**Tasks**
a – Decide whether each statement below agrees with the Steelers article, answering yes or no and quoting the deciding words of the article: (i) The Steelers lost 33-3 at Gillette Stadium. (ii) On 3rd-and-1, James Conner gained the yard the Steelers needed. (iii) The writer considers letting Le'Veon Bell leave a mistake.
b – In one to three sentences, explain why the Steelers article considers letting Le'Veon Bell walk the right move.
c – Write the next part of the Steelers article, picking up after its final sentence.
──────── Passage
Steelers Get Harsh Post-Big 3 Reality Check in 'Humbling' Loss to Pats

Mike Freeman@@mikefreemanNFLNFL National Lead WriterSeptember 9, 2019

FOXBOROUGH, MASSACHUSETTS - SEPTEMBER 08: Ben Roethlisberger #7 of the Pittsburgh Steelers reacts on the sideline during the second half against the New England Patriots at Gillette Stadium on September 08, 2019 in Foxborough, Massachusetts. (Photo by Maddie Meyer/Getty Images)
Maddie Meyer/Getty Images

There was one series in particular during the Steelers-Patriots game Sunday night that showed what happens when a team gets rid of its most talented players.       

It was the second quarter, and the Steelers were facing a 2nd-and-2. Quarterback Ben Roethlisberger threw a pass to receiver Ryan Switzer. He went one yard.

On 3rd-and-1, they ran James Conner. He was short. He couldn't get a single yard.

Against the Patriots, that won't cut it. You won't come close unless you can make those plays, and the Steelers didn't make the plays or come close, losing 33-3 at Gillette Stadium.

But the Patriots' victory wasn't the story from this game. We know there's a good chance they will be an even bigger juggernaut than last season when star receiver Antonio Brown joins them in the near future.

The larger story from this contest, however, is how the Steelers lost.

For the Steelers, getting rid of Antonio Brown was the right thing to do. It was like taking a dose of penicillin.

For the Steelers, letting running back Le'Veon Bell walk was the right thing to do, too. He didn't want to be there, so say goodbye, send him flowers and move on.

CINCINNATI, OH - DECEMBER 7:  Ben Roethlisberger #7 of the Pittsburgh Steelers congratulates Le'Veon Bell #26 of the Pittsburgh Steelers after scoring a touchdown during the fourth quarter of the game against the Cincinnati Bengals at Paul Brown Stadium o
Andy Lyons/Getty Images

The Steelers broke apart their Big Three, and it was smart to do so, especially in the case of Brown.
────────────────
──────── Data block
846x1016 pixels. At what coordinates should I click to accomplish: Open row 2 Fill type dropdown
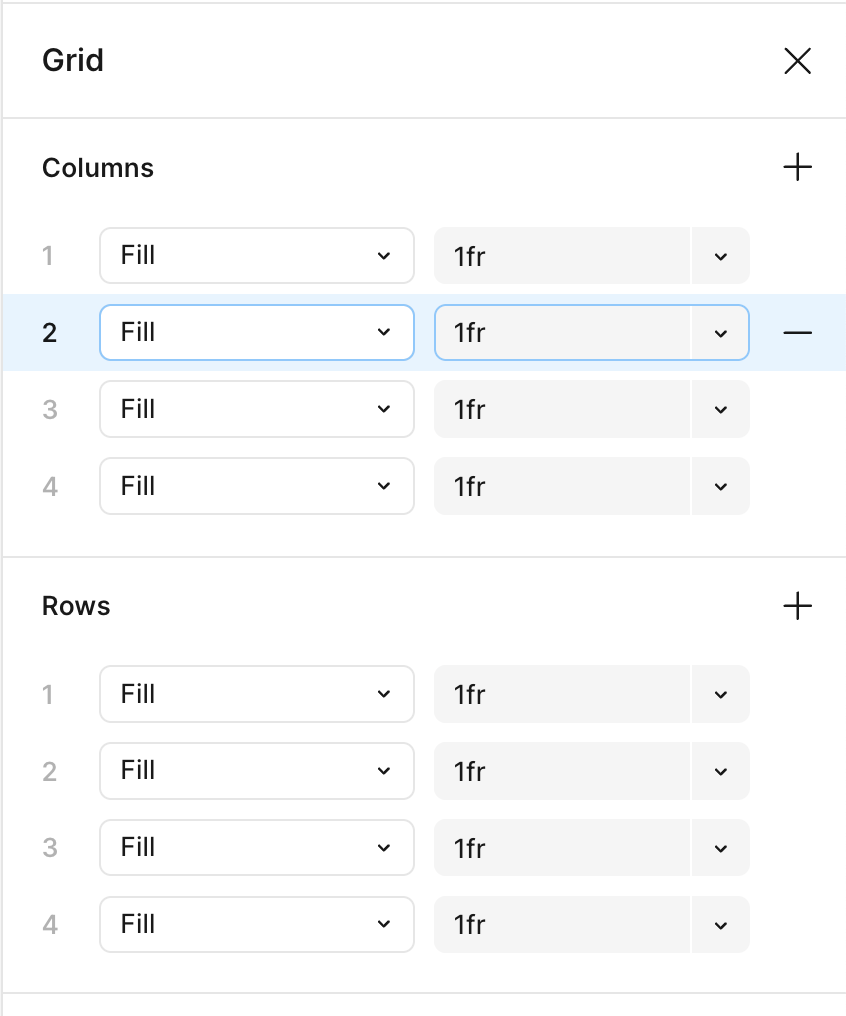(x=256, y=771)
────────────────
**Answers given**
a –
(i) Yes: "losing 33-3 at Gillette Stadium."
(ii) No: "He was short. He couldn't get a single yard."
(iii) No: "letting running back Le'Veon Bell walk was the right thing to do, too."

b – The article says Bell "didn't want to be there." Since he no longer wished to stay, the writer says the Steelers were right to let him go and move on.

c –
But doing what they should have done doesn't mean there won't be repercussions. In the Patriots game, you saw those repercussions, and they were a glaring red light. It was the worst season-opening loss for the Steelers since 1997.

"It's humbling," coach Mike Tomlin said in his news conference after the game. "It sucks."

When asked about Brown not being part of the offense, Tomlin said the team moved on in March. 

Conner, who stepped in and filled Bell's shoes during his season-long holdout last year, had just 21 yards on 10 carries Sunday. JuJu Smith-Schuster, who is stepping into Brown's ample cleats this season, had six catches for 78 yards, and most of that came once the game was out of hand. Roethlisberger was 27-of-47 for 276 yards.

These are your new Pittsburgh Steelers. Happier, maybe. More peaceful. More content with fewer divisive players on the roster. But not as good.

That run by Conner? Bell would have gotten the yard. That pass to Switzer? Brown would have gotten the first. 

It wasn't the only sequence we saw it. It was one of many. Like the 4th-and-1 near midfield with under two minutes left in the first half. Roethlisberger's pass was dropped by Donte Moncrief. The Patriots took possession, moved into field-goal range and extended the lead to 20-0 at halftime.

It's true the New England defense is excellent, but the Steelers looked plodding and overmatched. Roethlisberger had 65 passing yards in the first half, Smith-Schuster just two catches.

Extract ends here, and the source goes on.